Amazon.com reviews for Battlestar Galatica show most helpful favorable review and most helpful critical review. The combination of the two is more informative than just showing you the single most helpful review, because that would be unbalanced. And a histogram of reviews shows you quantitative and visually how many reviews fall into 1, 2, 3, 4, or 5 stars. That gives you a good picture, again more helpful than just reading the most positive or negative or popular review.

Implicit versus Explicit Feedback

Explicit feedback is voting and rating. You are asking the audience to make an intentional decision. Threadless, Digg, Hot or Not, Zen, Amazon. The goal here is never to ask people to do more thinking than is necessary. If thumbs up/thumbs down will work, that’s enough. If 1 to 5 rating will work, don’t do a 1 to 10 rating.
Implicit feedback is pageviews, searches, velocity, interestingness, clickstream data. You can get more useful, better data when you don’t ask people a direction question.

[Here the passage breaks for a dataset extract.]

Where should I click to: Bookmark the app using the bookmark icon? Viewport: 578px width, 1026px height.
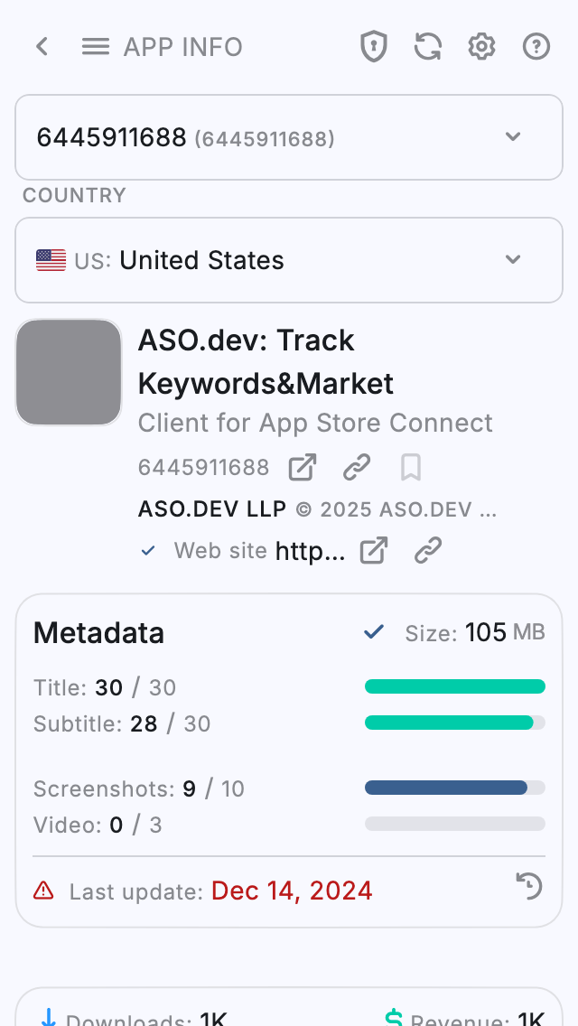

(Personal aside: My passion is all around the implicit data…)

Design Matters: How you ask questions changes the answers you get

Two versions of Kvetch: the early dark version, and the latter white version.
The 1997 version was all dark and black. And the comments were dark, as in “I want to kill my teacher”. But the intention of the site was supposed to be funny, so what was happening?
The latter version of the site was white, with an open airy design. Same text. The submitted comments became funny and lighthearted.
Red versus blue: In a psychological test, they changed only one thing, the color of the border surrounding information. The blue group did better on tests of creative work, the red group did better on tests of recall. Not just a little better, but hugely better. We associate red with ranger and mistakes. People try to avoid mistakes. Red creates a fear response, people don’t want to mess up, so they pay attention to detail. Blue is cooler, more relaxes, and people connect to emotional content much better.

Seeing Things

Our brains work to create a story in our head based on inputs. If some of those inputs are missing, the brain works twice as hard to create a story that makes sense.
Fighter pilots: when they undergo G-forces that starve the brain of oxygen, they undergo vivid hallucinations that comprises a tiny part of reality, but most made up.
In online situations, we lack most of the data we would have in the real world: facial expressions, sounds, etc, and all that is left is lines of text on the screen. So our brains work really hard to make up a story. People make up a story when they are deprived of the data.
They did a study: two groups of people. The “in-control” group goes into a room and answers questions and are told they are always right. The “out of control” group goes into a room and answers questions, and are told they are always wrong. Then they present a chaos picture, such as static or random clouds. When presented with the picture, the in-control group said there was nothing. The out-of-control group saw all sorts of things that weren’t there.
Then they did a followup. They had the out-of-control group tell them a story about their morning or something they were passionate about. Then shows the chaos pictures to those people, and the people said there was nothing there.